**Task to complete:**
In the records below, find the line containing "Produits du bâtiment (82, 1099)" and the line containing "Política de cookies (547, 729)". Give again exactly those lines and every line between them, omitting the pictures.

Stored items
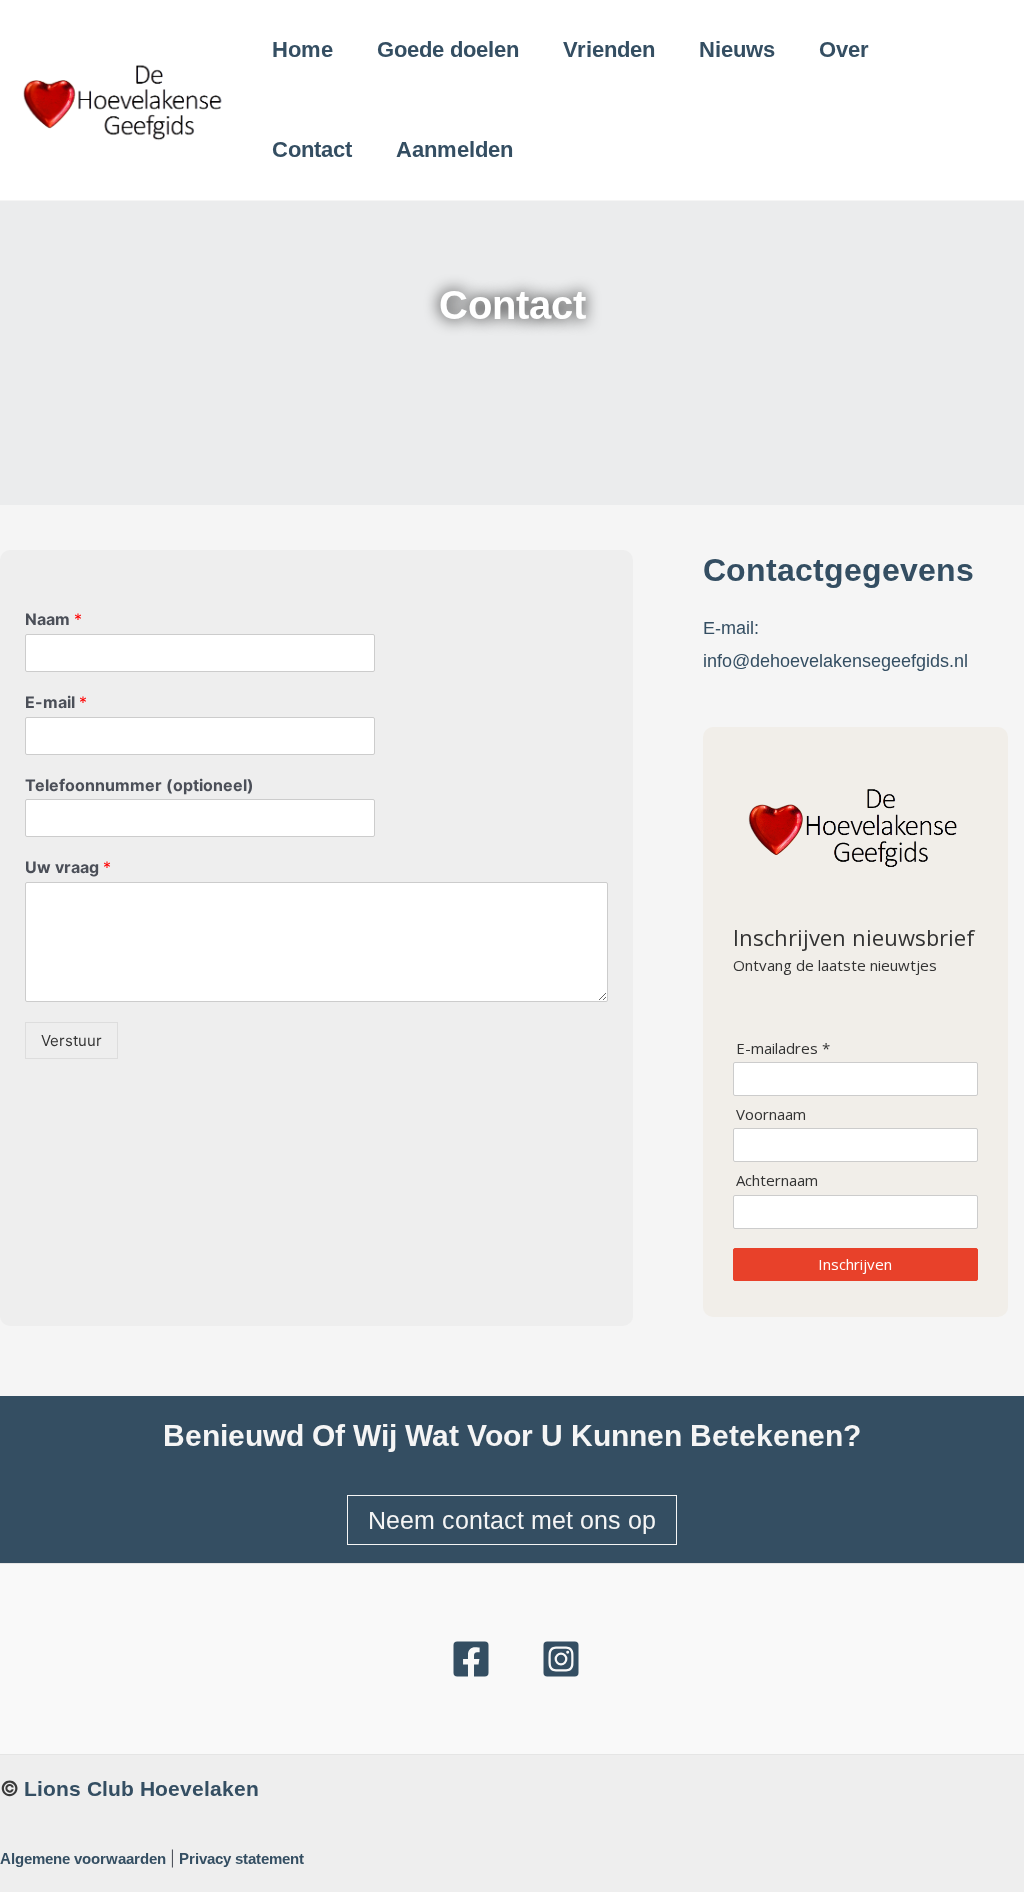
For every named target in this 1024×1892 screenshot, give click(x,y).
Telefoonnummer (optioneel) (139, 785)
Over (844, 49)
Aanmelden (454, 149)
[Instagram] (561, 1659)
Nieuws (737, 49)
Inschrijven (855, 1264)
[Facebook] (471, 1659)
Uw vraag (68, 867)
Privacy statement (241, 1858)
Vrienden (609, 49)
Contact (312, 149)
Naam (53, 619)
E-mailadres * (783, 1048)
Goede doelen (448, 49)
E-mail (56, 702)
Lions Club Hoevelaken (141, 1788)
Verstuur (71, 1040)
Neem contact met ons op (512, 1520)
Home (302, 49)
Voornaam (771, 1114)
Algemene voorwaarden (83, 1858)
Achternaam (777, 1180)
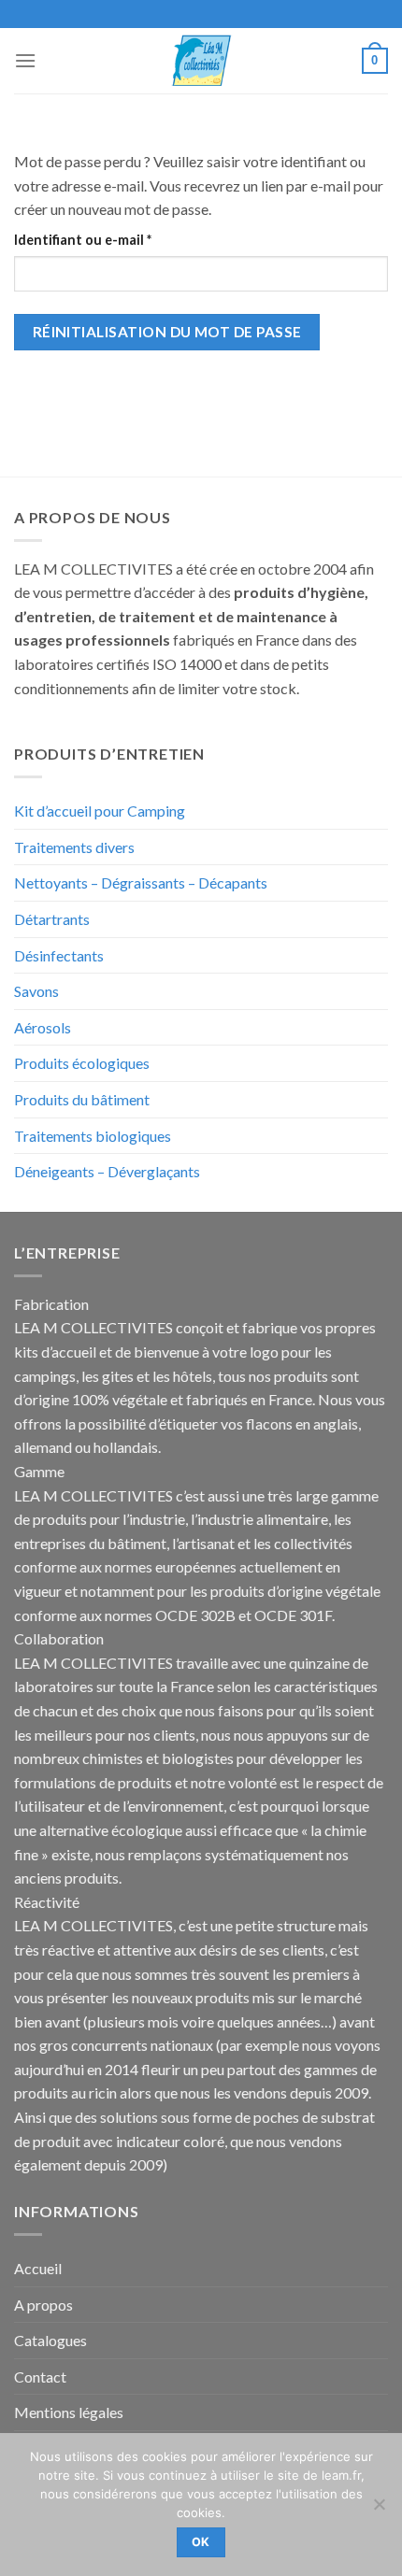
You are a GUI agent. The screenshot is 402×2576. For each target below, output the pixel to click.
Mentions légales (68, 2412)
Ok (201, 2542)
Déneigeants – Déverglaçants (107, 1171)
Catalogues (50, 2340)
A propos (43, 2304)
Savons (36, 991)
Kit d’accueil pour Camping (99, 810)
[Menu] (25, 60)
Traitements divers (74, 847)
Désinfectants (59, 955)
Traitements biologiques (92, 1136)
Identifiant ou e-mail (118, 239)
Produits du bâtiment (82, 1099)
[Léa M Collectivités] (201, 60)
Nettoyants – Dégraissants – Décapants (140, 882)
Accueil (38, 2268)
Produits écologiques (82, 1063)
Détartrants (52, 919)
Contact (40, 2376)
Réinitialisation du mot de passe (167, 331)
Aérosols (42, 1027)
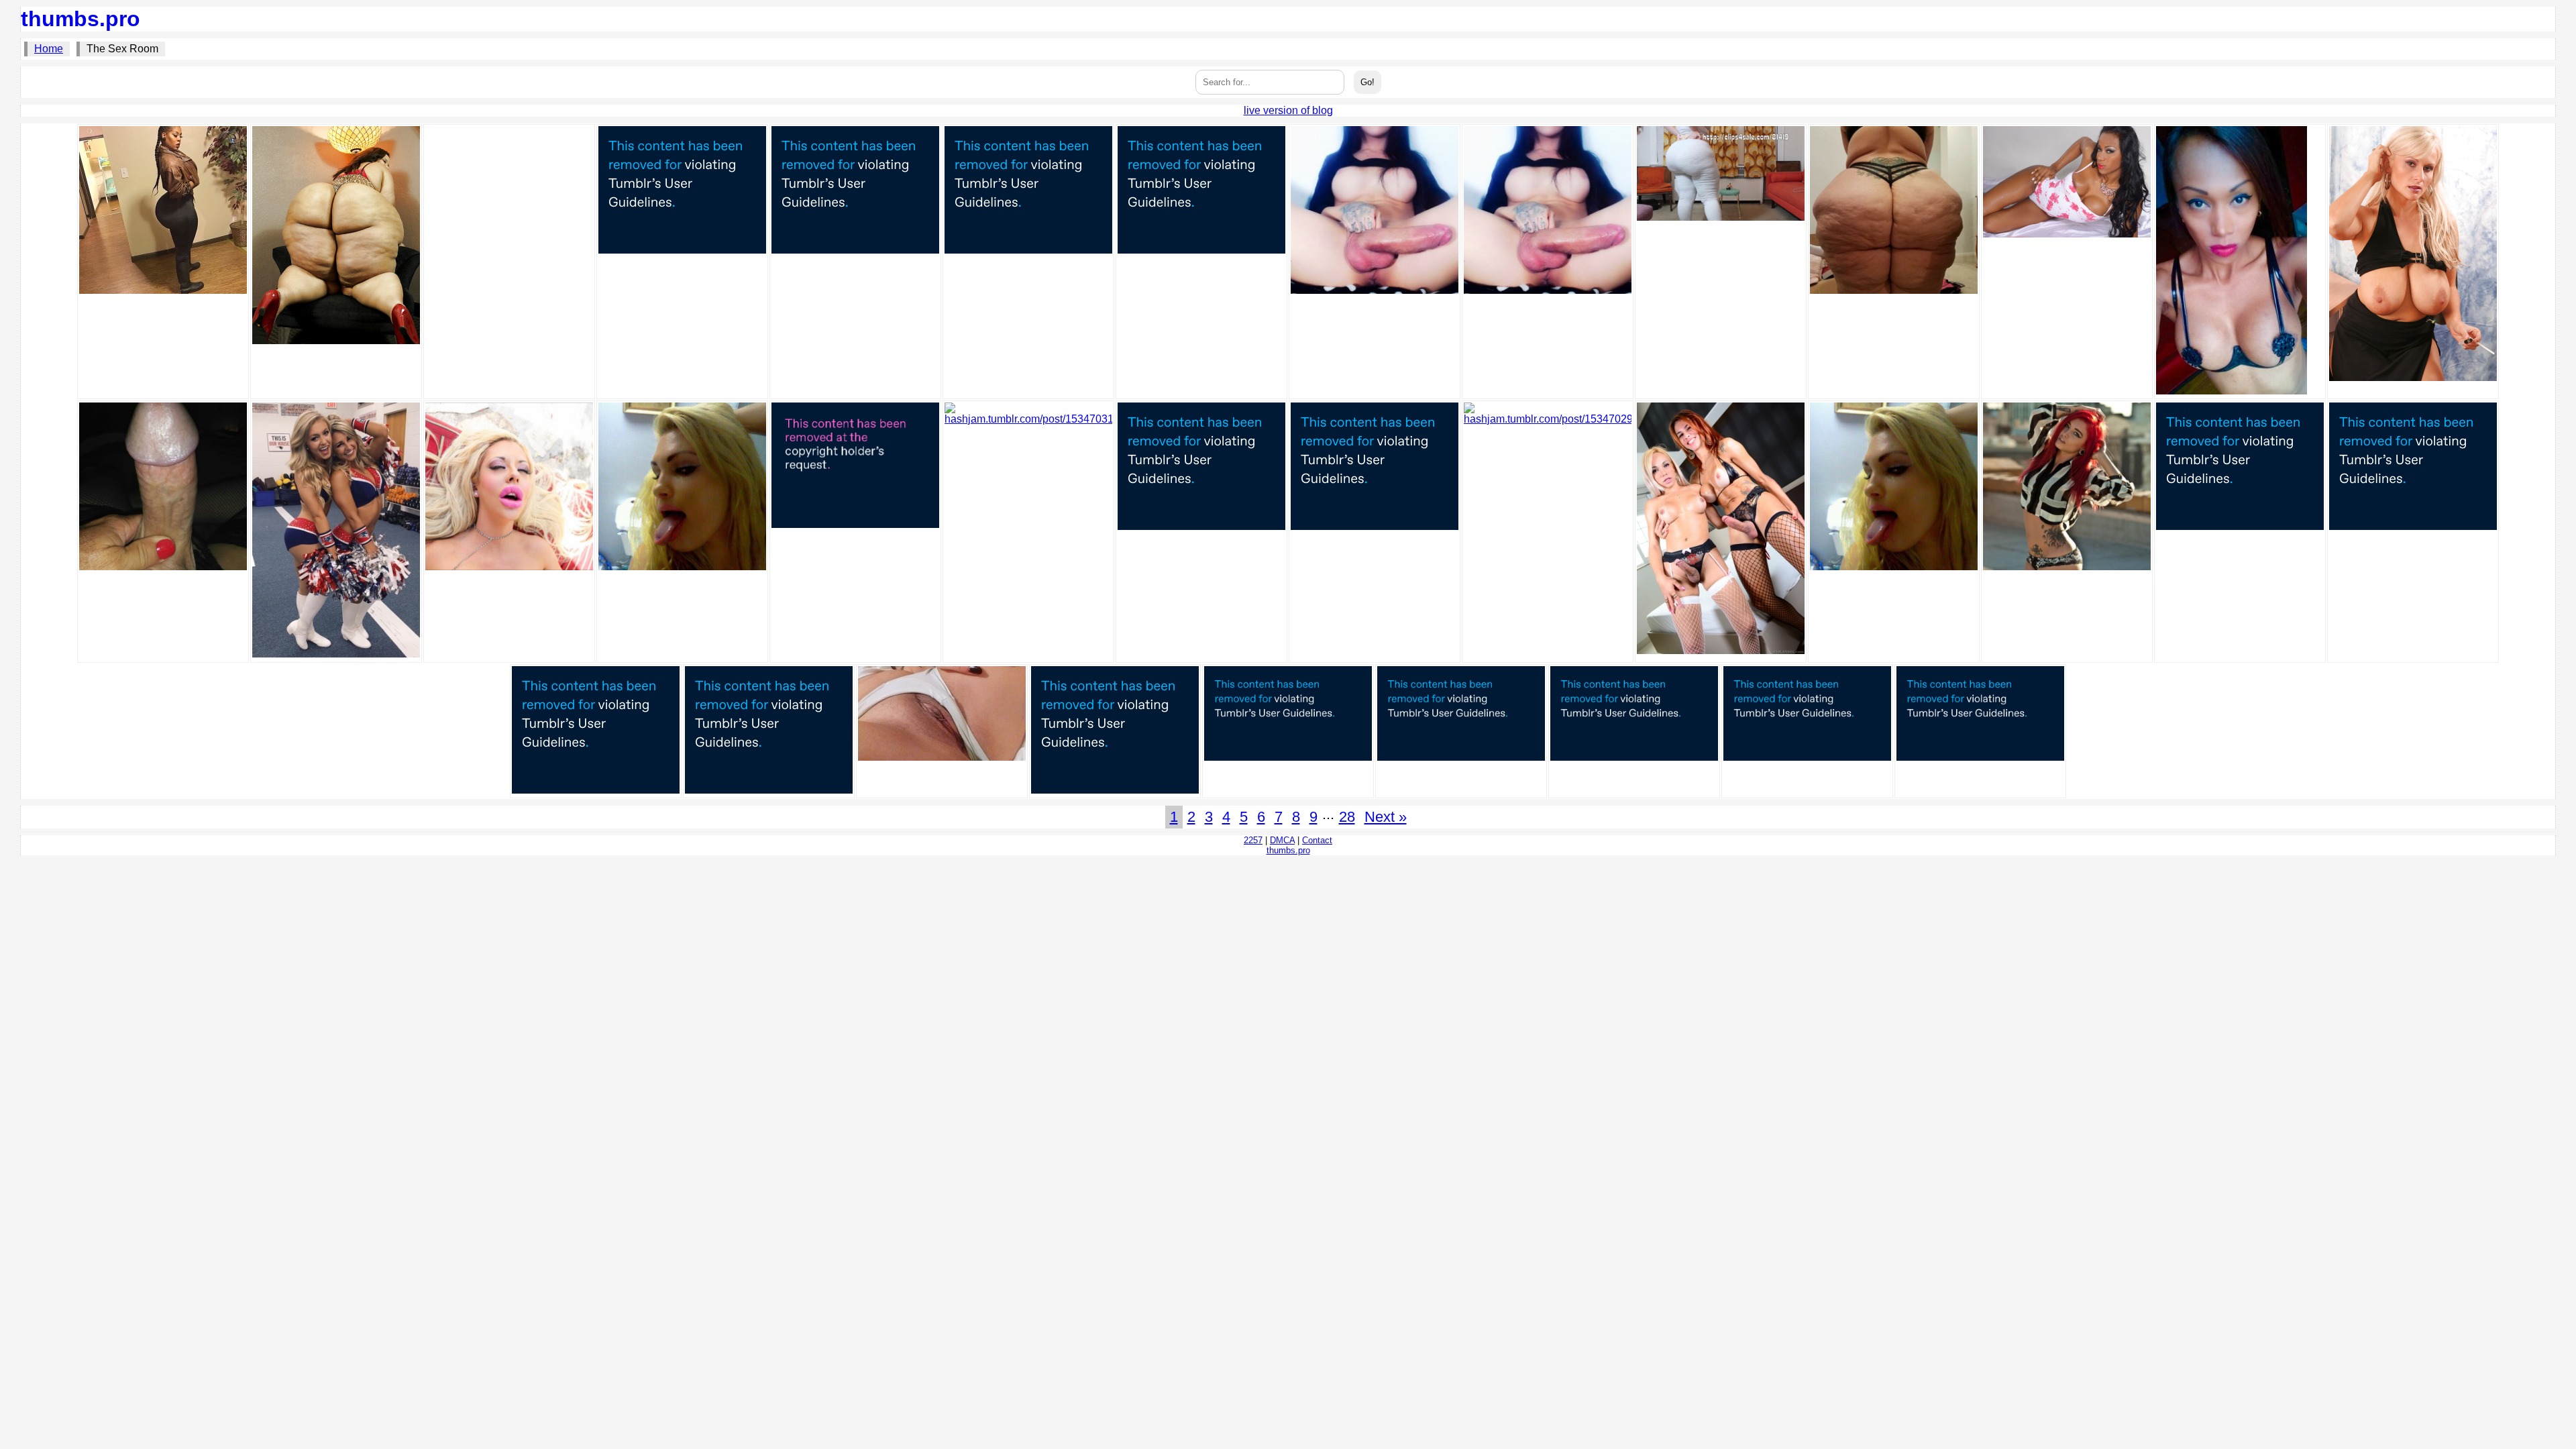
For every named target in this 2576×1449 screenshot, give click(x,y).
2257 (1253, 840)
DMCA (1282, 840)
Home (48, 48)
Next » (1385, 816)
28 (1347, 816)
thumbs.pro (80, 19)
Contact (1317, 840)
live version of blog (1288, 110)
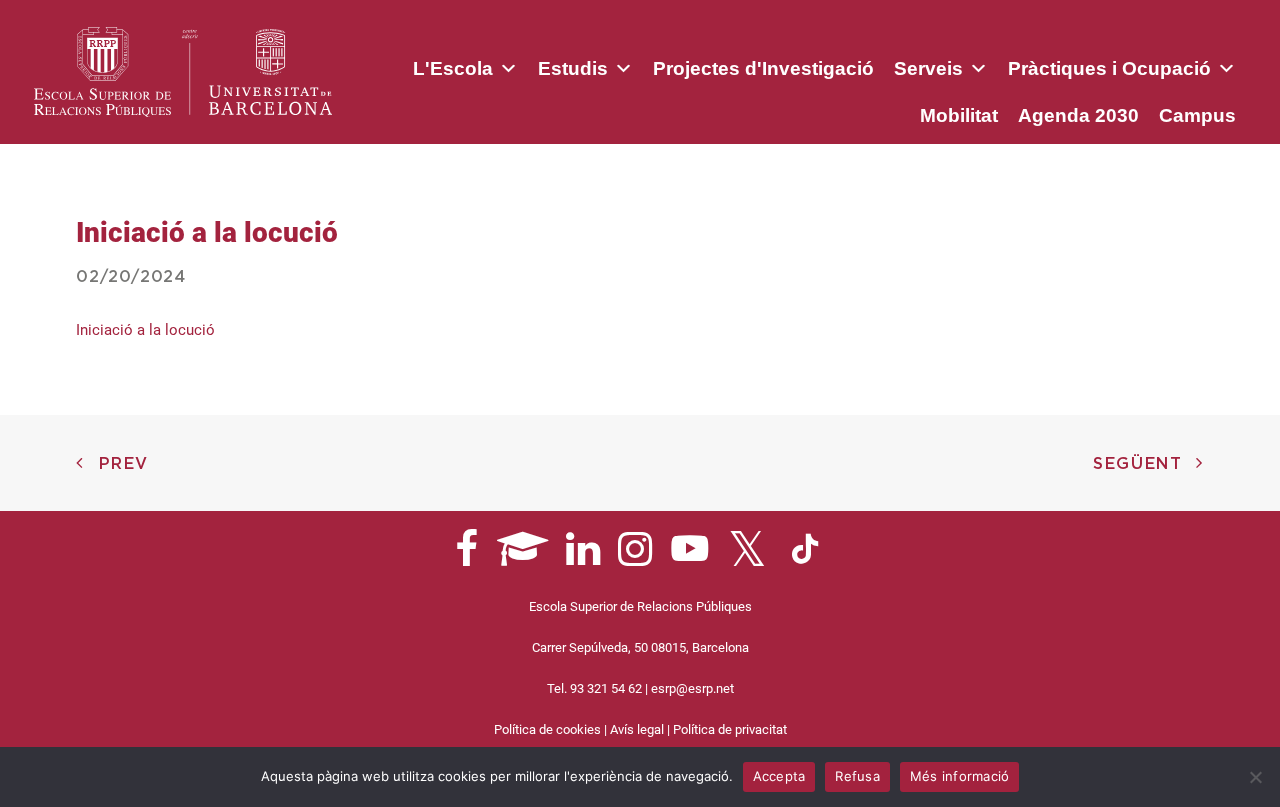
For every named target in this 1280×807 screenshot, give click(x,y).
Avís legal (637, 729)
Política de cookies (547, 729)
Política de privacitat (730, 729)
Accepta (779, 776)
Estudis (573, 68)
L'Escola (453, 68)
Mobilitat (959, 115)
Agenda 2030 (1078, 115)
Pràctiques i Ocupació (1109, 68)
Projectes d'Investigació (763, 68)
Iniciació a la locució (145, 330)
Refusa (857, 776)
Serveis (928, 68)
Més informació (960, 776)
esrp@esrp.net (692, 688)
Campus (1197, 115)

**Answer to this task:**
Produits du bâtiment (82, 1099)
[Léa M Collectivités] (201, 60)
Nettoyants – Dégraissants – Décapants (140, 882)
Accueil (38, 2268)
Produits écologiques (82, 1063)
Détartrants (52, 919)
Contact (40, 2376)
Réinitialisation du mot de passe (167, 331)
Aérosols (42, 1027)
For every named target in this 2576×1449 screenshot, give click(x,y).
2257 (1253, 840)
DMCA (1282, 840)
Home (48, 48)
Next » (1385, 816)
28 (1347, 816)
thumbs.pro (80, 19)
Contact (1317, 840)
live version of blog (1288, 110)
For every named target in this 1280×807 screenshot, give click(x,y).
Avís legal (637, 729)
Política de cookies (547, 729)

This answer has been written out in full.